WHAT IS EXPECTED.
Tally the lines in the data below where the word "agent" appears, and give the tally alone.

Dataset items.
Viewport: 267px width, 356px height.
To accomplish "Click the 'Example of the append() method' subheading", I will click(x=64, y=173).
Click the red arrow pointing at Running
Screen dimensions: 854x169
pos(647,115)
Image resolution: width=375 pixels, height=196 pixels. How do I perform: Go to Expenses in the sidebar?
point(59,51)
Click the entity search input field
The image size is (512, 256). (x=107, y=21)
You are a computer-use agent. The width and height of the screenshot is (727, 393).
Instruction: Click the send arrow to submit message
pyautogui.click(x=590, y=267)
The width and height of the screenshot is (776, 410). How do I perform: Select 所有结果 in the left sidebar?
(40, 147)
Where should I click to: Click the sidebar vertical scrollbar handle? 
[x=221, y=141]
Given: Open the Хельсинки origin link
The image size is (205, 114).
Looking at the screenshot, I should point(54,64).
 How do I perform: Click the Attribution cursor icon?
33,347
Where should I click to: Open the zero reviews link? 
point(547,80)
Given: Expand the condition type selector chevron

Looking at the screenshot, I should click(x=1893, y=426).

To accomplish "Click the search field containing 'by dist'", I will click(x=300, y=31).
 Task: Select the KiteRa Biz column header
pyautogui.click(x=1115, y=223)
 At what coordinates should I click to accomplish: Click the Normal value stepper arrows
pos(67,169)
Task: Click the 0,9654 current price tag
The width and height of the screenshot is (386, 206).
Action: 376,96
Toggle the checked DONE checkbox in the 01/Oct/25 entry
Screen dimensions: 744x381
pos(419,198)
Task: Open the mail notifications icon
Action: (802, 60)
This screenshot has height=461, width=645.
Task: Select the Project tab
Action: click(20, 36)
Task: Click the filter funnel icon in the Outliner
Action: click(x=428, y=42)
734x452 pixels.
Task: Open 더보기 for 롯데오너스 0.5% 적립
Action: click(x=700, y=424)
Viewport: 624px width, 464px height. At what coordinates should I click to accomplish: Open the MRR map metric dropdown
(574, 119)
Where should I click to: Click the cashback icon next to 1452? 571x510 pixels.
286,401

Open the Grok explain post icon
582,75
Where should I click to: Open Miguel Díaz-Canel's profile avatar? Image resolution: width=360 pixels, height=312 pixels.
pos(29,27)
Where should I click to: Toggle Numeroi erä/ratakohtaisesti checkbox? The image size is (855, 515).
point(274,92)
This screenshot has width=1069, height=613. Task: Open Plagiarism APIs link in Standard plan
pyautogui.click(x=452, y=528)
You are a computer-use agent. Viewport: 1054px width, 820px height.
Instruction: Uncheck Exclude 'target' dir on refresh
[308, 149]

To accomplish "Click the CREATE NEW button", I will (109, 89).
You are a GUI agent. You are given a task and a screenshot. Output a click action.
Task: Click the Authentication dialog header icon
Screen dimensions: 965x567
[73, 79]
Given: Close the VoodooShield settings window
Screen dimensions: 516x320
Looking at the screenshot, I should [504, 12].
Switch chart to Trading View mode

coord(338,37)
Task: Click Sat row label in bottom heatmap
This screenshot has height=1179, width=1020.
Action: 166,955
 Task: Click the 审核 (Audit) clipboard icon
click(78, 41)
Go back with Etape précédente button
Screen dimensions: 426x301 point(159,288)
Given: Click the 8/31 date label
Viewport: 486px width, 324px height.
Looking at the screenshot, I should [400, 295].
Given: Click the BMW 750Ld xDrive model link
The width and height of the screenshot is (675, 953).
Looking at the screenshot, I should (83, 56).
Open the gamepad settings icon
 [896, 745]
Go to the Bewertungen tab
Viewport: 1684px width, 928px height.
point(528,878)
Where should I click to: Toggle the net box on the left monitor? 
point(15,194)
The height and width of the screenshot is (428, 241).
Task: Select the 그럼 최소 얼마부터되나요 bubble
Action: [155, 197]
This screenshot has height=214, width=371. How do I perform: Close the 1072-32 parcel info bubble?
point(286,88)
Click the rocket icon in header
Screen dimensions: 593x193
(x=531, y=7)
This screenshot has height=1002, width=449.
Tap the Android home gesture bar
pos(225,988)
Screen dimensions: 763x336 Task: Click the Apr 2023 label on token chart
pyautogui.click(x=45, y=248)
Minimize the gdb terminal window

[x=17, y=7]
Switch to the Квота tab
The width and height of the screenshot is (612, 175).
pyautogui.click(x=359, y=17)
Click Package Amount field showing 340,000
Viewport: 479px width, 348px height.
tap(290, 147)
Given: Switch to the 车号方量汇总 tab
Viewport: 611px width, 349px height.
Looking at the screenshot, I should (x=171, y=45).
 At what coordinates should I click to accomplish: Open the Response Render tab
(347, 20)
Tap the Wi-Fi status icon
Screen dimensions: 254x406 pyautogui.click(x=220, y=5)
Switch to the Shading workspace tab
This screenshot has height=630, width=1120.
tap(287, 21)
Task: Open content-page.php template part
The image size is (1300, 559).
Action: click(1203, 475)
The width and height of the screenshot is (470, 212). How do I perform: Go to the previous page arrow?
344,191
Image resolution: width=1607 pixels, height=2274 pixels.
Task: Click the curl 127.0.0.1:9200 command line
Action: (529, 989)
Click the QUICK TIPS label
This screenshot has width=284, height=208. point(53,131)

RESPONSE.
3